舞台は、東北・山形・秋田・上越・長野の各新幹線が発着する、東京駅20番線~23番線ホーム。

ここに到着し折り返す新幹線を清掃するのが、JR東日本の関連会社である鉄道整備=テッセイ(現在は、JR東日本テクノハートTESSEI)のみなさんだ。

清掃するのは、一日110本、車両数1300両。平均作業時間は、1列車7分という。連休などの繁忙期には、一日160本にも達する。

とにかく時間との勝負。当然作業は列車の発着する早朝から深夜まで、作業自体は車内だけど、出たり入ったりで、屋外との気温差も相当身体に堪えそうだ。

決して、誰にでも好かれるものではない清掃という仕事を、組織の力で、魅力的なものに変え、日本はもちろん海外からも注目を集めている。

なんだか前置きが長くなってしまったが、ここに至るまでの道のりは、決して平坦ではなかった。

前述の通り、列車の清掃をする会社なのだから、いかにきちんと掃除をするか?を考えればいいのだけど、単に「綺麗に掃除すればいい」だけでは、限界が来る。

実際、スタッフの定着もあまりよくないし、雰囲気も決して良いものではなかったという。

ただでさえ、筆舌しがたい汚れに立ち向かい、わずかの時間の中で綺麗に掃除をして列車を送り出さねばならないという過酷な労働環境において、どこにモチベーションを見出すか?
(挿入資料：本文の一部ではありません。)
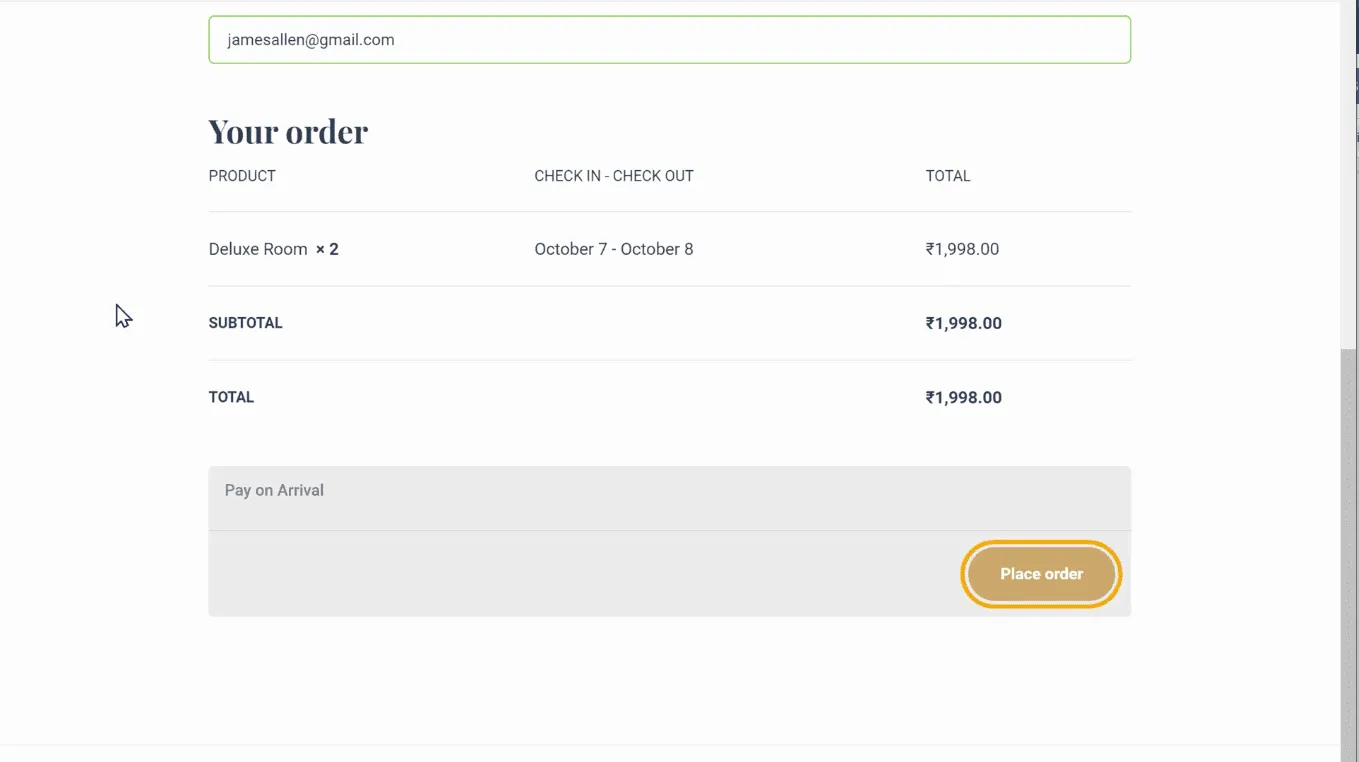Click the bold TOTAL row label
The width and height of the screenshot is (1359, 762).
pyautogui.click(x=231, y=397)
この会社は、自分たちにしかできないこと、オリジナリティを見つけることで活路を見出す。

ホームやコンコースを案内する「コメット/スーパーバイザー」というチームを作ることになったとき、「なぜ清掃の会社なのに、そんなことまでしなければならないのか」と、あからさまに口にする人や、「若い女性コメットのところに鼻の下を伸ばして日参している」と揶揄する人まで現れる始末。

駅長との情報交換やメディアでの紹介などを通じて、日陰の存在と思っていたテッセイという会社が変化していくのを目の当たりにすることで、スタッフの意識も変わっていく。

「現場こそが主役であり、価値を生み出す源泉だ」

経営陣の考えに、スタッフも徐々に応えていく。

働きやすい職場環境作り、一体感を高めるイベントの開催、小集団活動、提案活動のテコ入れなどなどを通じて、ゆっくりと、でも確実に、意識が変わっていく。

印象的だったのが、スタッフのこの言葉だった。

私はこの会社に入るとき、プライドを捨てました。でも、この会社に入って、新しいプライドを得たんです。(p.43)

仕事に対して、しっかりとしたモチベーションを持ち、周囲からの感謝の言葉や信頼が得られるようになると、最高のパフォーマンスを発揮するということがよく分かった。

これって、どこかで見たことがあるな…と思ったら、先日読んだ、アポロ計画の話と、実はまったく同じだった。

時代も、人種も越えて、普遍的なことなんだというのは、とても興味深かった。